WHAT NEEDS TO BE DONE - Reproduce the listing below word for word, starting with the line that contains "Given: Click the bottom dark footer bar" and continuing through the end of the listing. Leave the pictures out of your answer.

START LISTING

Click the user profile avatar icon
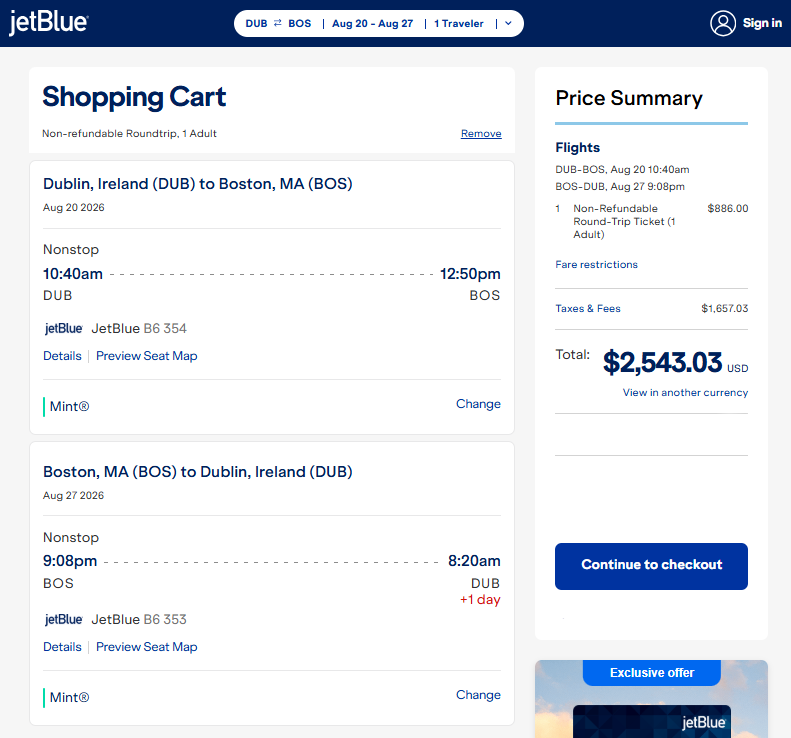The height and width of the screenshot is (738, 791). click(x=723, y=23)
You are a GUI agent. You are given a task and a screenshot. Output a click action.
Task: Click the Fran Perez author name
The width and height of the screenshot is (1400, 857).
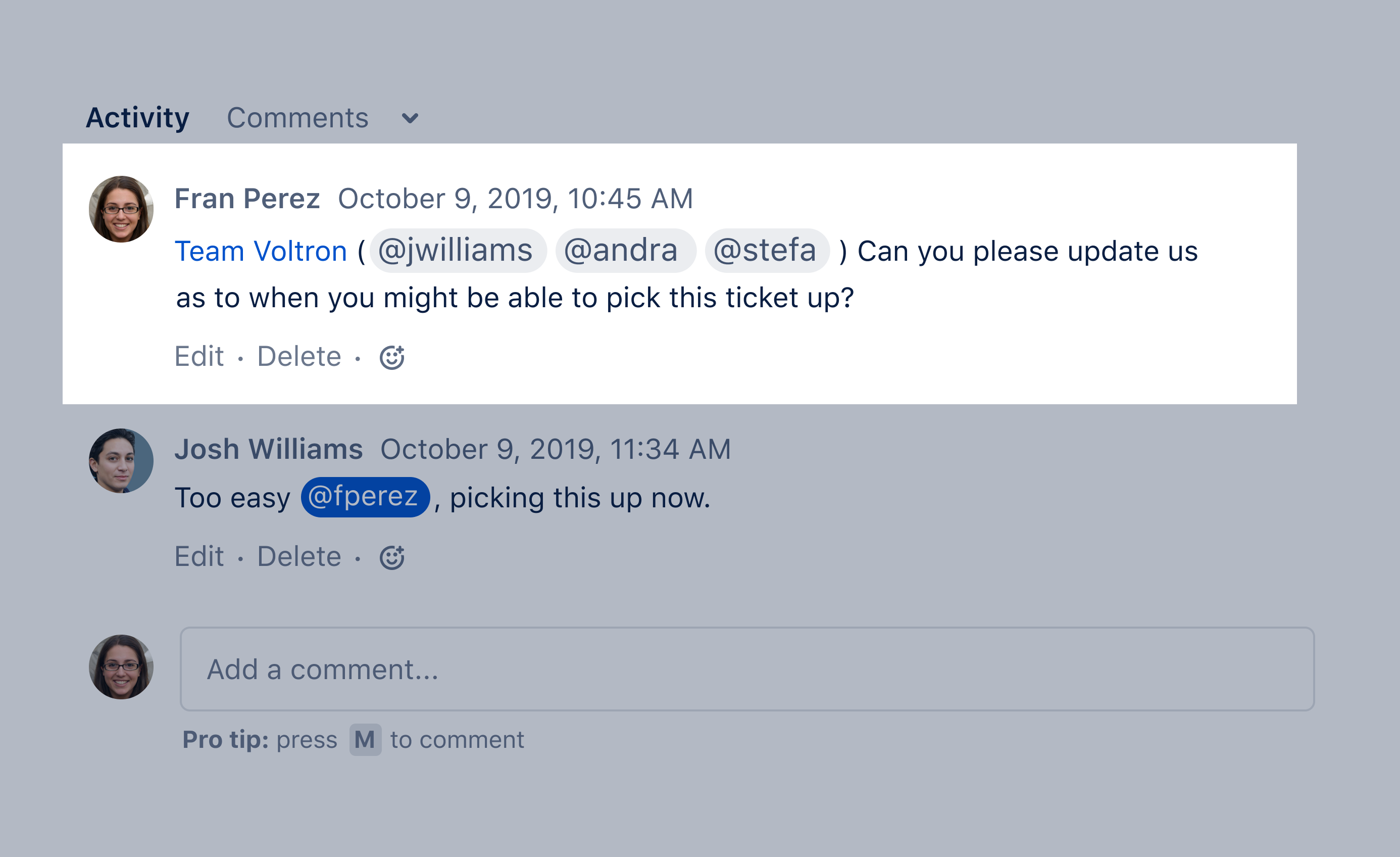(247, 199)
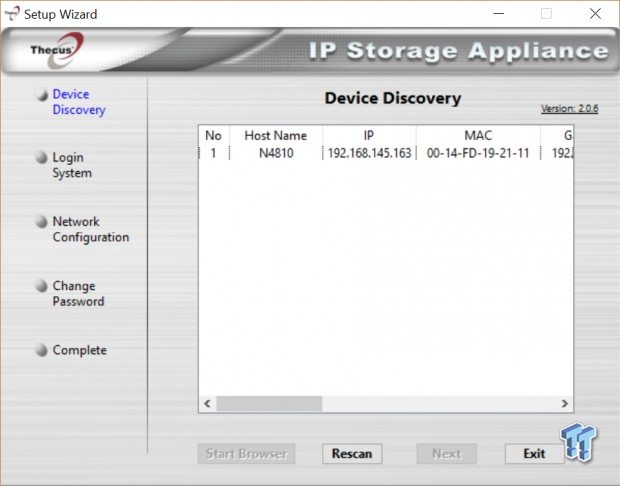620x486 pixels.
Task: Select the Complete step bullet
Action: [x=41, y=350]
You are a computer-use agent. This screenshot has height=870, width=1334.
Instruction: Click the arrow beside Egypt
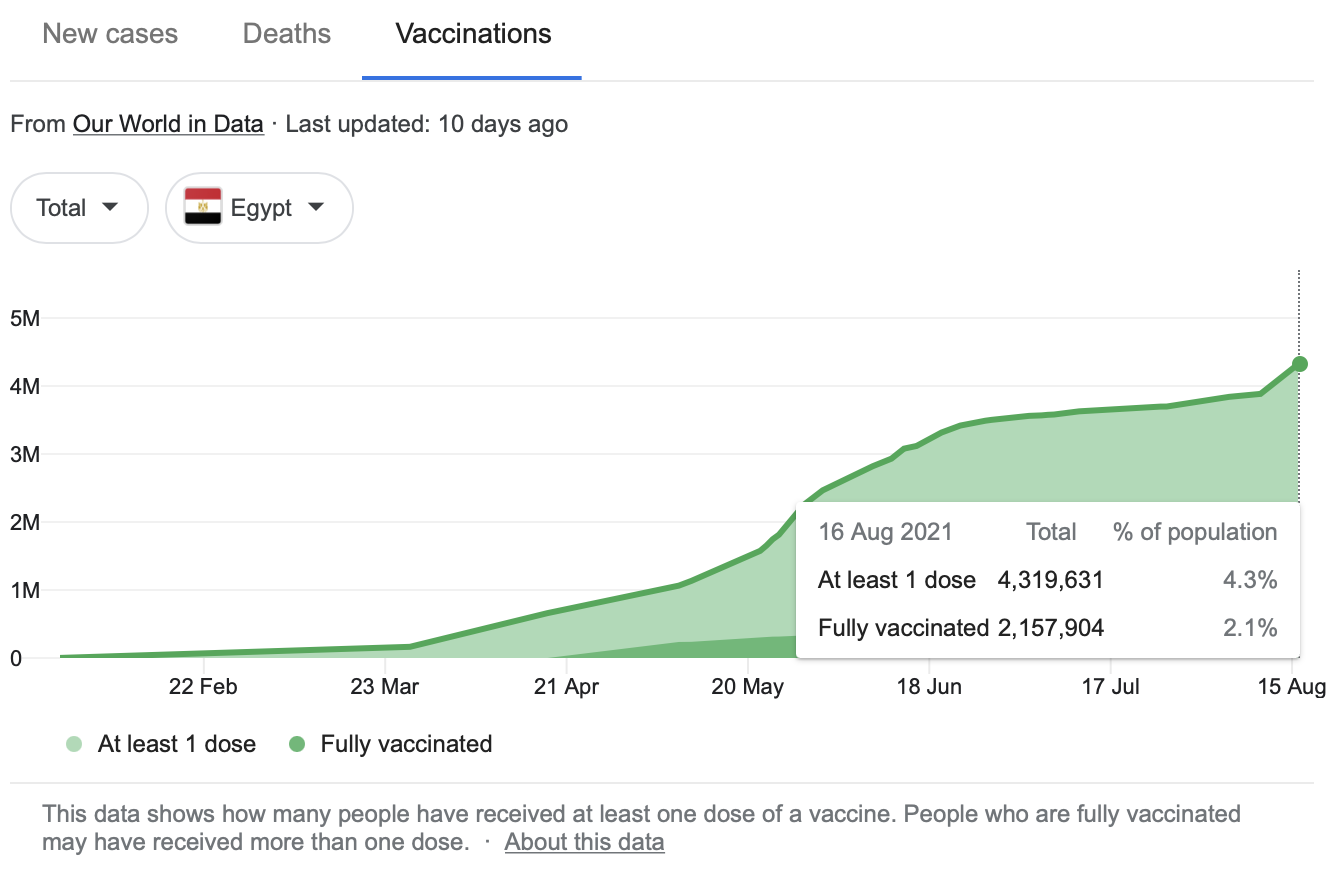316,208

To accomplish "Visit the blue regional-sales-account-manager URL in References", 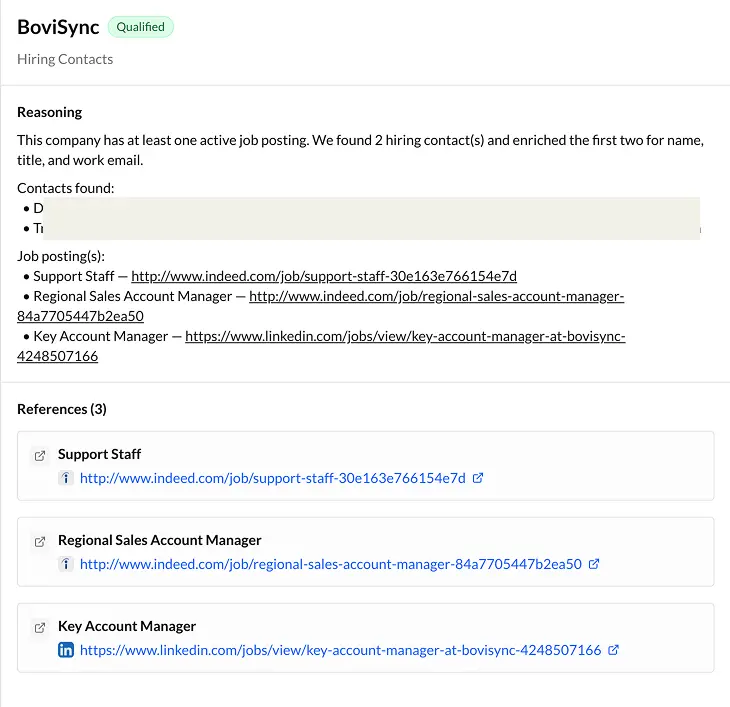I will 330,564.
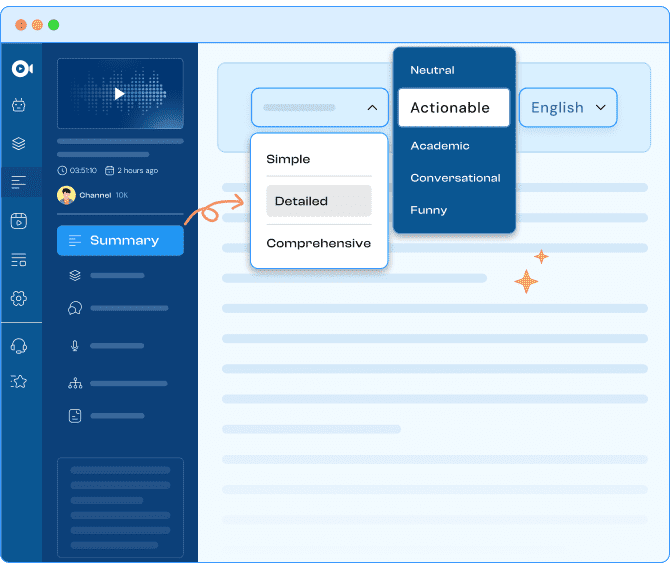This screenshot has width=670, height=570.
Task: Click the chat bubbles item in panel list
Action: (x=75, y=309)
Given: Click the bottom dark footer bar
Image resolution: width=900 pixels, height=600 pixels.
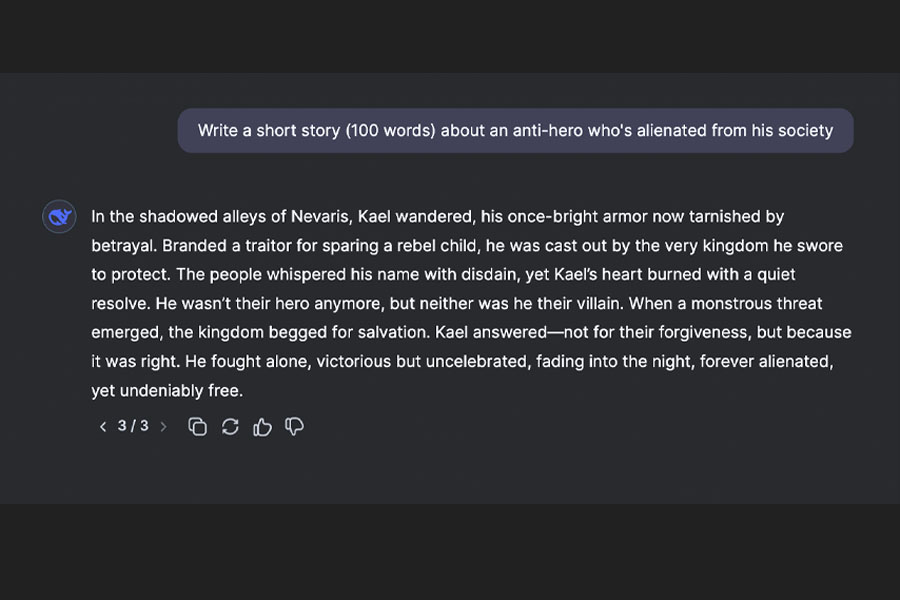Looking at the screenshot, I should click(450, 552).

END LISTING

SOLUTION BELOW -
Given: Click the bottom dark footer bar
Image resolution: width=900 pixels, height=600 pixels.
Looking at the screenshot, I should click(450, 552).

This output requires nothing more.